Install the connector manually

Download and extract the ZIP file for your connector and then follow the manual connector installation instructions.

Configuration Properties

For a complete list of configuration properties for this connector, see Configuration Reference for Debezium MongoDB Source Connector for Confluent Platform.

License

The Debezium MongoDB connector is an open source connector and does not require a Confluent Enterprise License.

Configure a Replication Mechanism on MongoDB

Initiate a replica set

The Debezium MongoDB connector can capture changes from a single MongoDB replica set. In production replica sets it is recommended to have at least three members, the connector can work with fewer members, it doesn’t care how many members are in the replica set.
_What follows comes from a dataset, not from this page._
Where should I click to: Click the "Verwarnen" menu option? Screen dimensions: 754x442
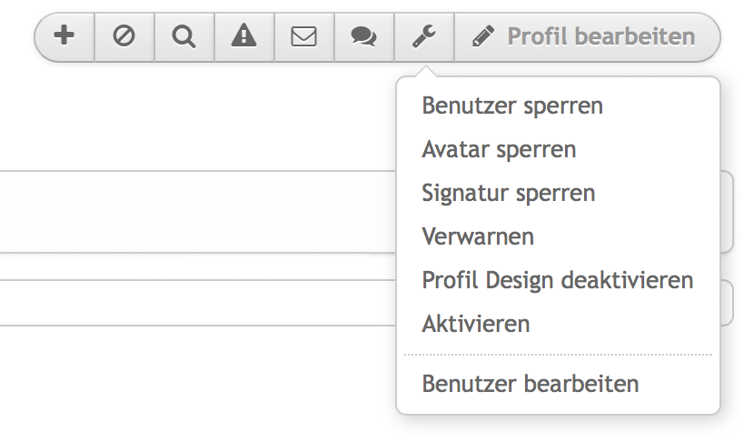pyautogui.click(x=478, y=236)
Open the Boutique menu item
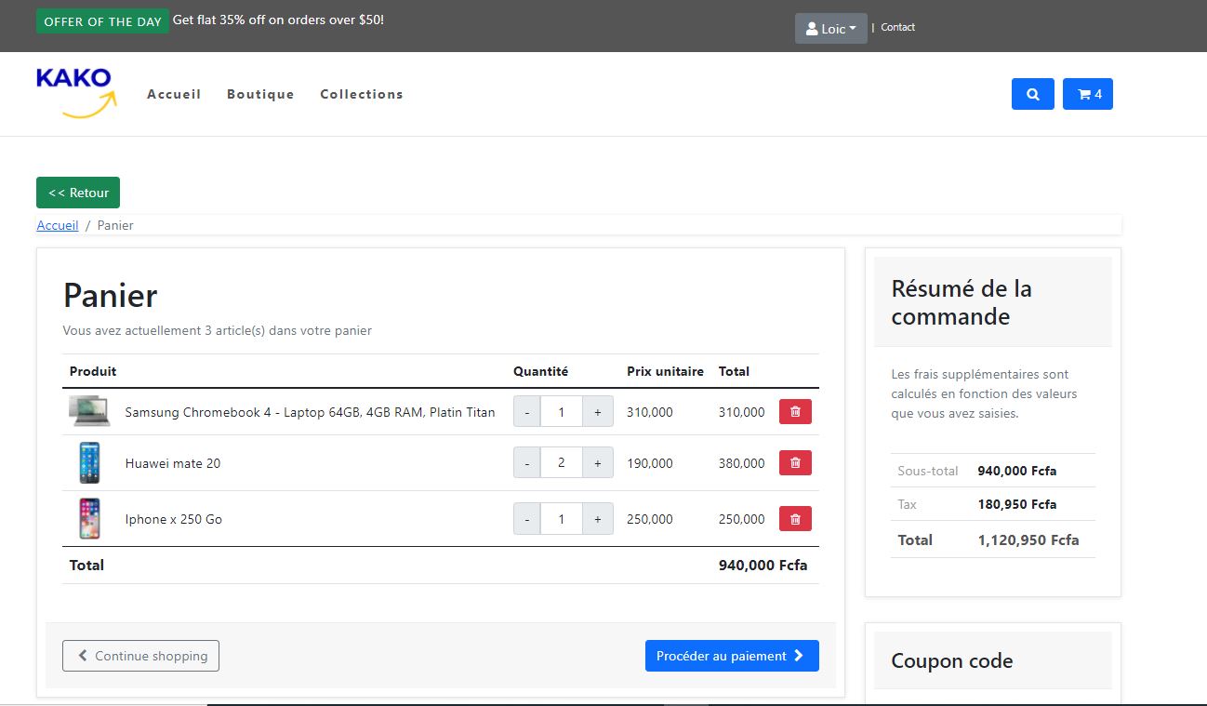1207x706 pixels. point(260,94)
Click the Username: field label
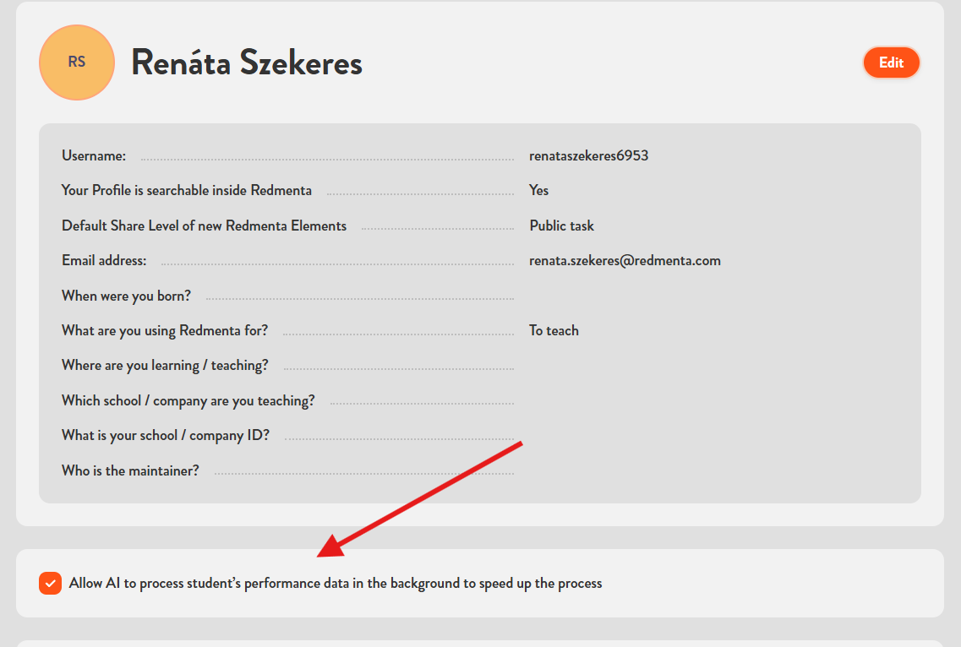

To use the Debezium MongoDB connector with a replica set, configure the mongodb.hosts property using the addresses of one or more replica set servers as seed addresses. The connector uses these seeds to connect to the replica set. After the connector connects to the replica set, it retrieves the complete set of members–including which member is primary–from the replica set. The connector then starts a task to connect to the primary member and captures the changes from the primary member’s oplog. When the replica set elects a new primary member, the task switches over to the new primary member.

With at least one MongoDB server running, start a container with this image to verify if the replica set is initiated. If it is not initiated, initiate the replica set and add all of the servers to it.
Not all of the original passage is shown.